HMGB1 activates p38 MAPK and NF-κB via the receptor for advanced glycation end products (RAGE), promoting the synthesis of pro-IL-1β and pro-IL-18 in THP-1 macrophages (108). In T2DM, the aggregation of islet amyloid polypeptide (IAPP) in the pancreas triggers the activation of NLRP3 inflammasome (109). Thioredoxin-interacting protein (TXNIP), a protein associated with insulin resistance, also plays a role in NLRP3 inflammasome activation (110). Under normal conditions, TXNIP binds to and inhibits thioredoxin (TRX), but in the high-glycemic environment of T2DM, TXNIP dissociates from TRX and interacts with and activates the NLRP3 inflammasome in different cell types (111).
Uncontrolled hyperglycemia triggers the formation of advanced glycation end products (AGEs) through nonenzymatic glycosylation reactions between reducing sugars and proteins, lipids, or nucleic acids (112, 113). Under conditions of chronic hyperglycemia, AGEs accumulate in circulation and tissues, forming irreversible cross-links among various intracellular and extracellular molecules. The activation of the RAGE by AGEs triggers downstream signaling pathways, generating ROS and inducing oxidative stress (114, 115). Moreover, intracellular glycosylation of mitochondrial respiratory chain proteins by AGEs exacerbates ROS production, creating a vicious cycle that promotes endogenous AGE production. RAGE mediates the activation of AIM2 inflammasome by regulating double-stranded RNA-dependent protein kinase phosphorylation in macrophages (116).
Activation of obesity-associated chronic inflammatory pathways can damage vascular endothelial cells, leading to vascular dysfunction and further causing hypertension. The development of hypertension can also lead to exacerbation of vascular dysfunction, creating a vicious cycle. The entire process begins with the activation of inflammasomes by obesity, which triggers the secretion of pro-inflammatory factors. This contributes to the development of Mets such as insulin resistance, hypertension, dyslipidemia, and AS. Following the onset of MetS, the activation of inflammasome further amplifies the inflammatory milieu, creating self-reinforcing positive feedback loops. These loops are characterized by a continuous increase in intracellular inflammatory factors and a persistent exacerbation of inflammatory responses, perpetuating the cycle of inflammation and metabolic dysfunction. These findings highlight the complex interplay of metabolism and inflammasomes in the pathogenesis of MetS.

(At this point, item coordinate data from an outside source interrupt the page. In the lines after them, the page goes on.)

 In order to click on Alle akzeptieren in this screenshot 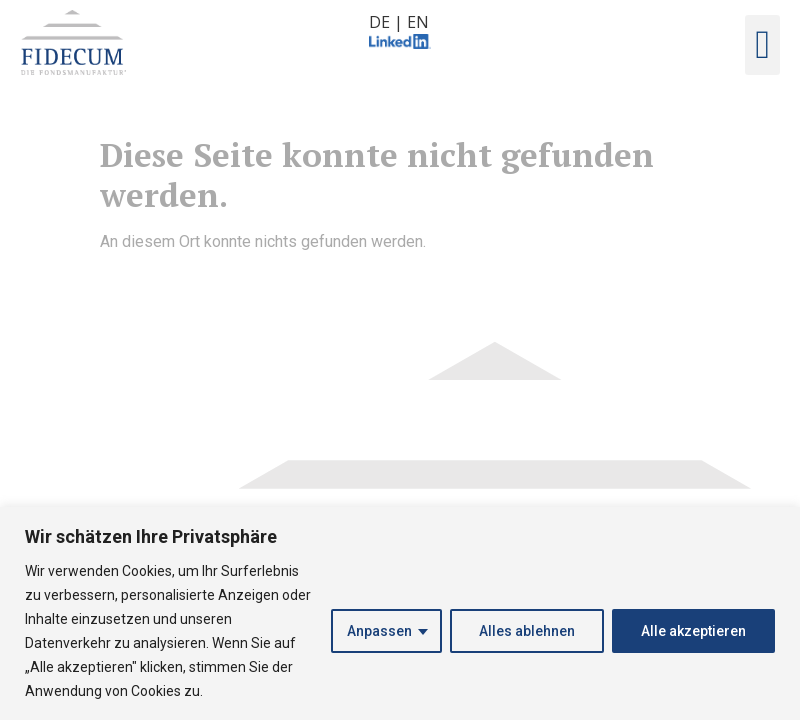, I will do `click(693, 631)`.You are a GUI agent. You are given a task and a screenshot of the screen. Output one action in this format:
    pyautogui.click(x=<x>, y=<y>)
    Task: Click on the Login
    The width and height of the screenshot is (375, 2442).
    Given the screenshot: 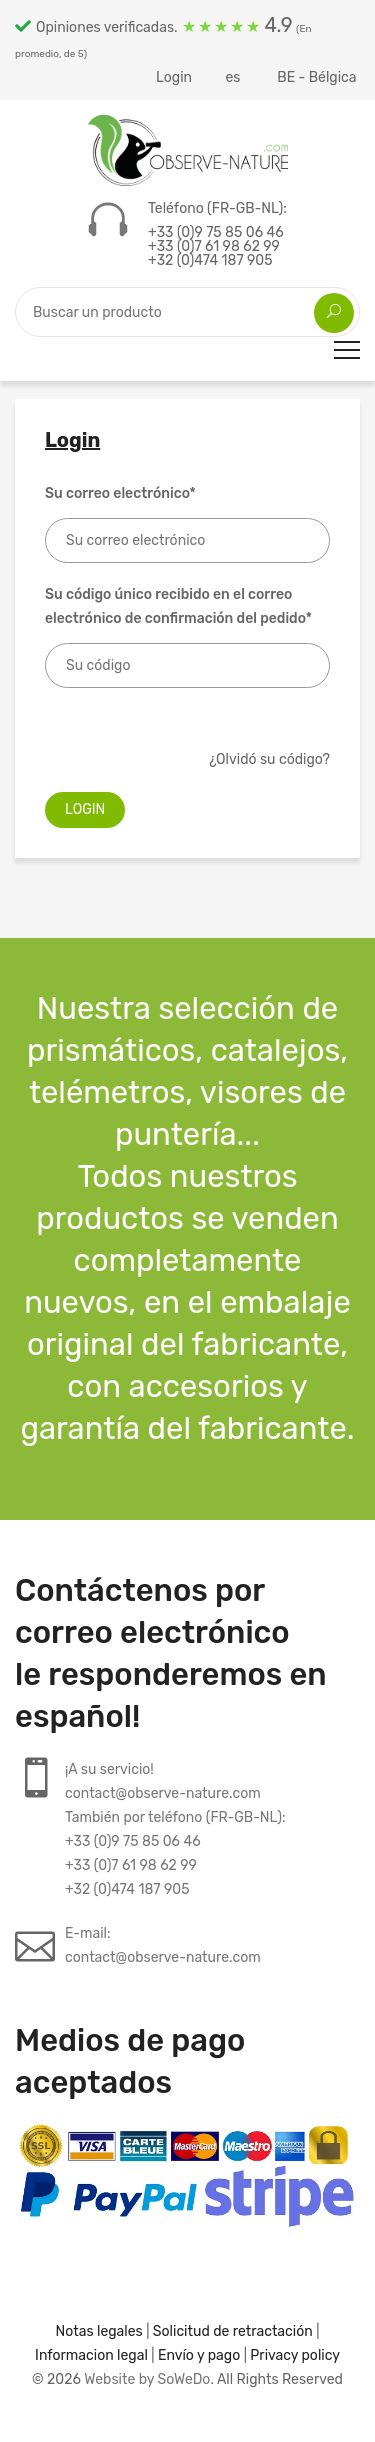 What is the action you would take?
    pyautogui.click(x=174, y=77)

Inflammasomes interact with various metabolic regulatory pathways, including the mechanistic target of rapamycin (mTOR) and peroxisome proliferator-activated receptor gamma (PPARγ), highlighting the complexity of their roles in metabolic disorders. The mTOR pathway, a central regulator of cell growth and metabolism, modulates inflammasome activation in response to metabolic stress. mTORC1 has been shown to regulate NLRP3 inflammasome activation by controlling autophagy and mitochondrial homeostasis. Under conditions of nutrient excess, mTORC1 suppresses autophagy, leading to the accumulation of damaged mitochondria and increased ROS, which serve as potent triggers for inflammasome activation (117). Conversely, inhibition of mTORC1 by rapamycin promotes autophagic clearance of inflammasome activators, thereby reducing inflammation (118).

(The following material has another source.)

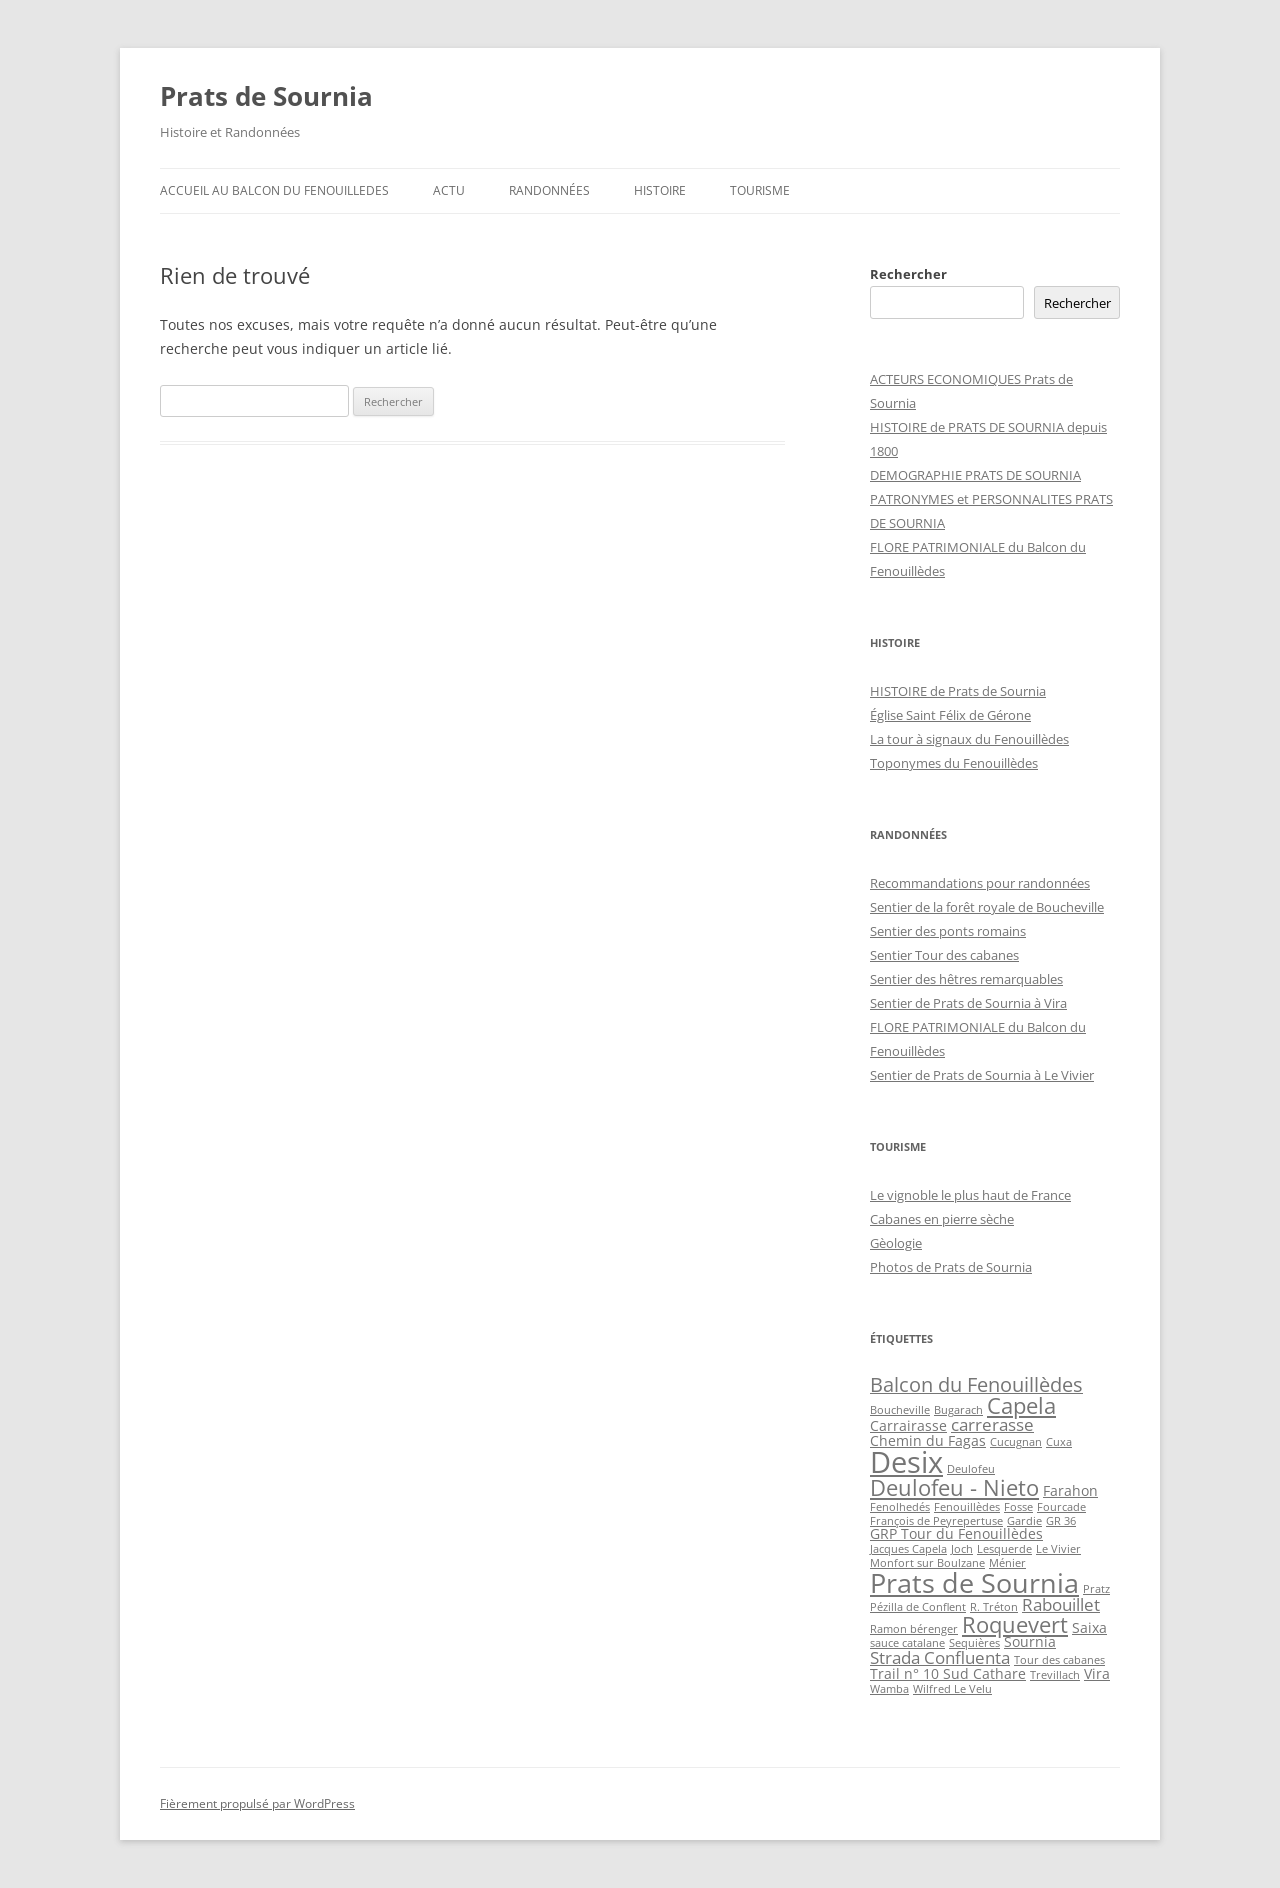  I want to click on Cuxa [Cuxa (2 éléments)], so click(1059, 1442).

PPARγ, a nuclear receptor involved in lipid metabolism and insulin sensitivity, also regulates inflammasome activity. As a key transcriptional regulator of adipogenesis and glucose homeostasis, PPARγ exerts anti-inflammatory effects by inhibiting NF-κB signaling. This may in turn suppress the expression of NLRP3 and IL-1β. Yang and colleagues showed that PPARγ agonist attenuates caspase-1 and IL-1β maturation during NLRP3 inflammasome activation. The authors also demonstrated that PPARγ suppresses NLRP3 inflammasome activation through direct interaction with NLRP3 (119). Meng et al. reported that PPARγ activation inhibits NLRP3 inflammasome in neurons in a NF-κB independent manner (120). Furthermore, PPARγ plays a role in mitochondrial function and oxidative metabolism, suppresses the accumulation of ROS, a known activator of NLRP3 (121). On the other hand, PPARγ is required for AIM2 expression during M. tuberculosis infection in human macrophages. Although AIM2 is not important for IL-1β release, PPARγ is essential for IL-1β release in human macrophages (122). Kempster et al. reported that PPARγ agonist, rosiglitazone, treatment increases NLRP6 expression in human intestinal epithelial cells (123).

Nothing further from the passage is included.